This procedure is intended to repopulate HSM in the event when no Postgres backup exists.
Healthy System Layout Service (SLS). Recovered first if also affected.
Healthy HSM service.
Verify all 3 HSM Postgres replicas are up and running:
kubectl -n services get pods -l cluster-name=cray-smd-postgres
Example output:
NAME READY STATUS RESTARTS AGE
cray-smd-postgres-0 3/3 Running 0 18d
cray-smd-postgres-1 3/3 Running 0 18d
cray-smd-postgres-2 3/3 Running 0 18d
Re-run the HSM loader job.
kubectl -n services get job cray-smd-init -o json | jq 'del(.spec.selector)' | jq 'del(.spec.template.metadata.labels."controller-uid")' | kubectl replace --force -f -
Wait for the job to complete:
kubectl wait -n services job cray-smd-init --for=condition=complete --timeout=5m
Verify that the service is functional.
cray hsm service ready list
Example output:
code = 0
message = "HSM is healthy"
Get the number of node objects stored in HSM.

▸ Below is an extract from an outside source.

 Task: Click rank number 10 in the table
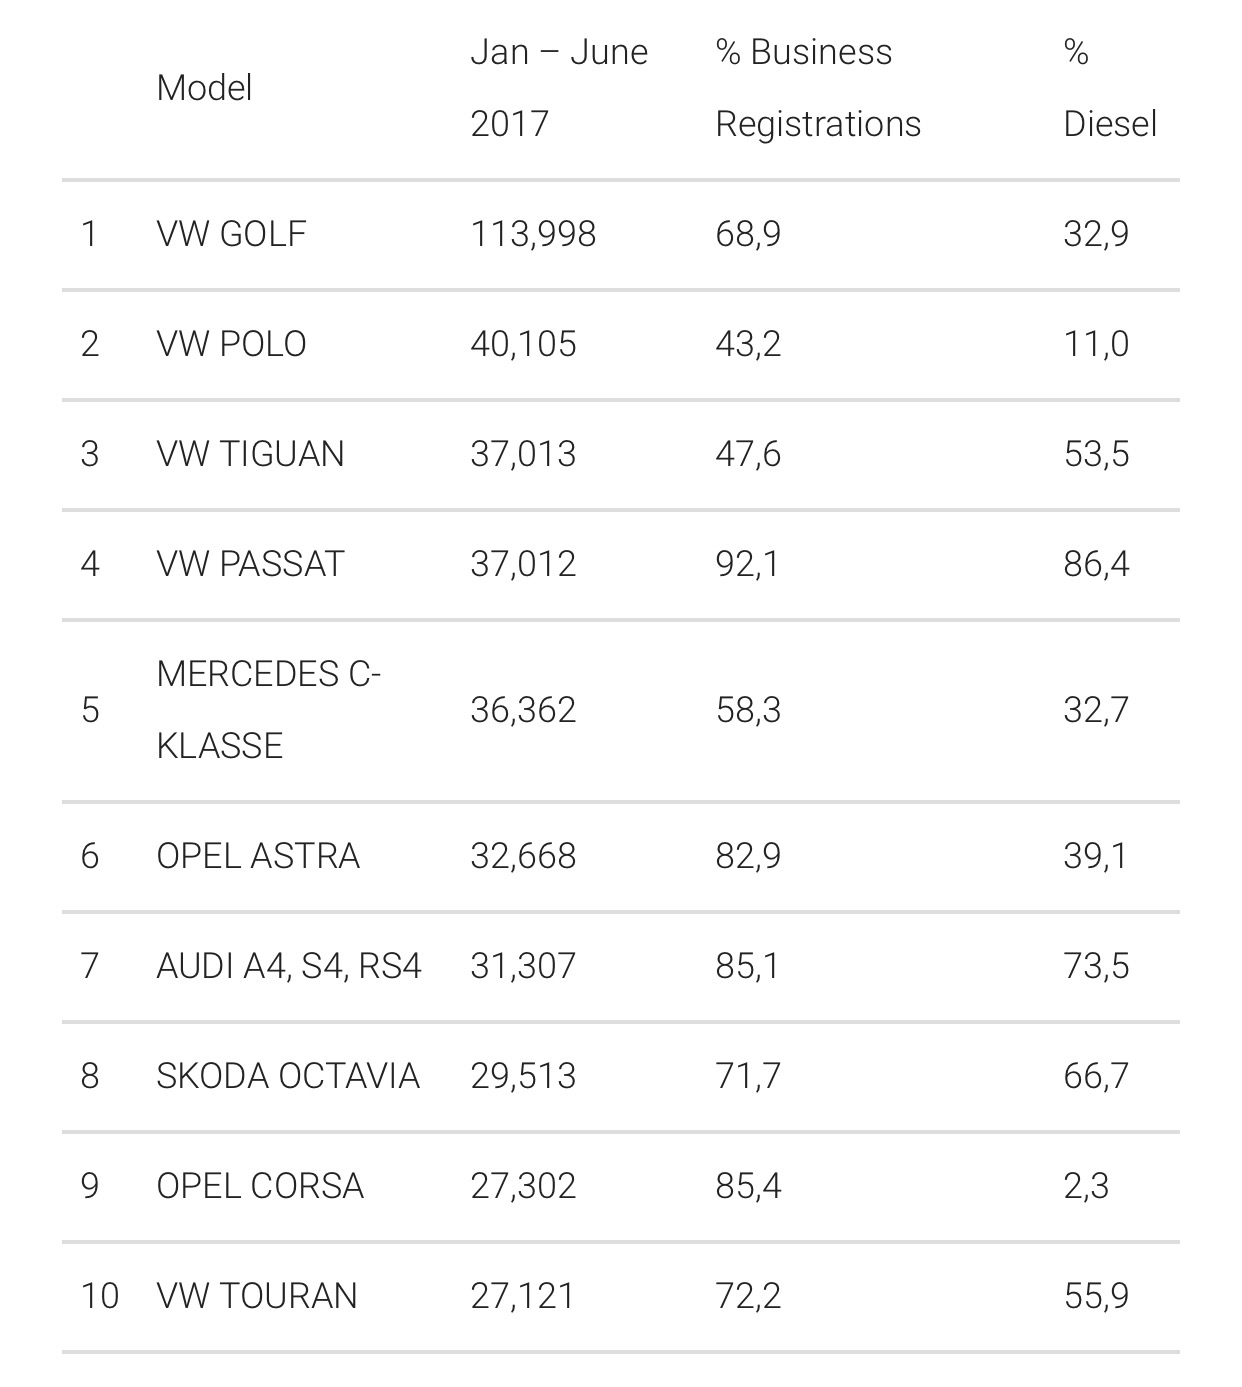100,1296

cray hsm state components list --type Node --format json | jq .Components[].ID | wc -l
Ensure HMS Discovery Kubernetes cronjob is enabled.
kubectl -n services patch cronjobs hms-discovery -p '{"spec" : {"suspend" : false }}'
Restart MEDS.
To repopulate HSM with components, restart MEDS so it will add known RedfishEndpoints
back in to HSM. This will also kick off HSM rediscovery to repopulate components and hardware inventory.
kubectl scale deployment cray-meds -n services --replicas=0
kubectl scale deployment cray-meds -n services --replicas=1
Wait for the RedfishEndpoints table to get repopulated and discovery to complete.
cray hsm inventory redfishEndpoints list --format json | jq .RedfishEndpoints[].ID | wc -l
100
cray hsm inventory redfishEndpoints list --format json | grep -c "DiscoveryStarted"
0
Check for Discovery Errors.
cray hsm inventory redfishEndpoints list --format json | grep LastDiscoveryStatus | grep -v -c "DiscoverOK"
If any of the RedfishEndpoint entries have a LastDiscoveryStatus
other than DiscoverOK
after discovery has completed, refer
to the Troubleshoot Issues with Redfish Endpoint Discovery procedure for guidance.
Re-apply any component group or partition customizations.
Any component groups or partitions created before HSM’s Postgres information was lost will need to be manually re-entered.